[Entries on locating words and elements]
════════
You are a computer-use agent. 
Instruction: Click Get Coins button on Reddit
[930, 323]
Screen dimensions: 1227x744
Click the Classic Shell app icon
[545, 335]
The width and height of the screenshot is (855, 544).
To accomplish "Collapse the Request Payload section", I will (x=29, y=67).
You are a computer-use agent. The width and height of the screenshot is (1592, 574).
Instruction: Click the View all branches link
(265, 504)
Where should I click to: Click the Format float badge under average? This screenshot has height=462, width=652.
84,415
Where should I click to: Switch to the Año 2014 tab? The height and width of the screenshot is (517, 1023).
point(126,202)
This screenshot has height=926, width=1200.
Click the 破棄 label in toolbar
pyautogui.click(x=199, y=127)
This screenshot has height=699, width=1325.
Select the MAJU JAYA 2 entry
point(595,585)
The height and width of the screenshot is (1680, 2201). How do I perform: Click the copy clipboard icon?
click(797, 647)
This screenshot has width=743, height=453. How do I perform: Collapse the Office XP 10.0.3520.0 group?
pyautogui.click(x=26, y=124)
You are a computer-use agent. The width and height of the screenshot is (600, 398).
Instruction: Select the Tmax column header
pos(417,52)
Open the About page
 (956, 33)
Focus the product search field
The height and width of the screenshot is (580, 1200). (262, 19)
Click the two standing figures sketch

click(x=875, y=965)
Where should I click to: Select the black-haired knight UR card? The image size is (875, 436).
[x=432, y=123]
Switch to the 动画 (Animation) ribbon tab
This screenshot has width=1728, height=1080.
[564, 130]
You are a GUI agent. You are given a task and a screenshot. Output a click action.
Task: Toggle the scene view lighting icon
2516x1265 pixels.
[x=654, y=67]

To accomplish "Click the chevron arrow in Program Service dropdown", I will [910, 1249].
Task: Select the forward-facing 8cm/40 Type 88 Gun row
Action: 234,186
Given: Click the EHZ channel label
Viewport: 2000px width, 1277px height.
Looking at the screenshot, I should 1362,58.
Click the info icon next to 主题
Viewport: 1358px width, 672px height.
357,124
════════
> Problem to solve: Turn all of the entries above into a numbered list, dropping any blank lines.

> Expected output:
1. You are a computer-use agent. 
2. Instruction: Click Get Coins button on Reddit
3. [930, 323]
4. Screen dimensions: 1227x744
5. Click the Classic Shell app icon
6. [545, 335]
7. The width and height of the screenshot is (855, 544).
8. To accomplish "Collapse the Request Payload section", I will (x=29, y=67).
9. You are a computer-use agent. The width and height of the screenshot is (1592, 574).
10. Instruction: Click the View all branches link
11. (265, 504)
12. Where should I click to: Click the Format float badge under average? This screenshot has height=462, width=652.
13. 84,415
14. Where should I click to: Switch to the Año 2014 tab? The height and width of the screenshot is (517, 1023).
15. point(126,202)
16. This screenshot has height=926, width=1200.
17. Click the 破棄 label in toolbar
18. pyautogui.click(x=199, y=127)
19. This screenshot has height=699, width=1325.
20. Select the MAJU JAYA 2 entry
21. point(595,585)
22. The height and width of the screenshot is (1680, 2201). How do I perform: Click the copy clipboard icon?
23. click(797, 647)
24. This screenshot has width=743, height=453. How do I perform: Collapse the Office XP 10.0.3520.0 group?
25. pyautogui.click(x=26, y=124)
26. You are a computer-use agent. The width and height of the screenshot is (600, 398).
27. Instruction: Select the Tmax column header
28. pos(417,52)
29. Open the About page
30.  (956, 33)
31. Focus the product search field
32. The height and width of the screenshot is (580, 1200). (262, 19)
33. Click the two standing figures sketch
34. click(x=875, y=965)
35. Where should I click to: Select the black-haired knight UR card? The image size is (875, 436).
36. [x=432, y=123]
37. Switch to the 动画 (Animation) ribbon tab
38. This screenshot has width=1728, height=1080.
39. [564, 130]
40. You are a GUI agent. You are given a task and a screenshot. Output a click action.
41. Task: Toggle the scene view lighting icon
42. 2516x1265 pixels.
43. [x=654, y=67]
44. To accomplish "Click the chevron arrow in Program Service dropdown", I will [910, 1249].
45. Task: Select the forward-facing 8cm/40 Type 88 Gun row
46. Action: 234,186
47. Given: Click the EHZ channel label
48. Viewport: 2000px width, 1277px height.
49. Looking at the screenshot, I should 1362,58.
50. Click the info icon next to 主题
51. Viewport: 1358px width, 672px height.
52. 357,124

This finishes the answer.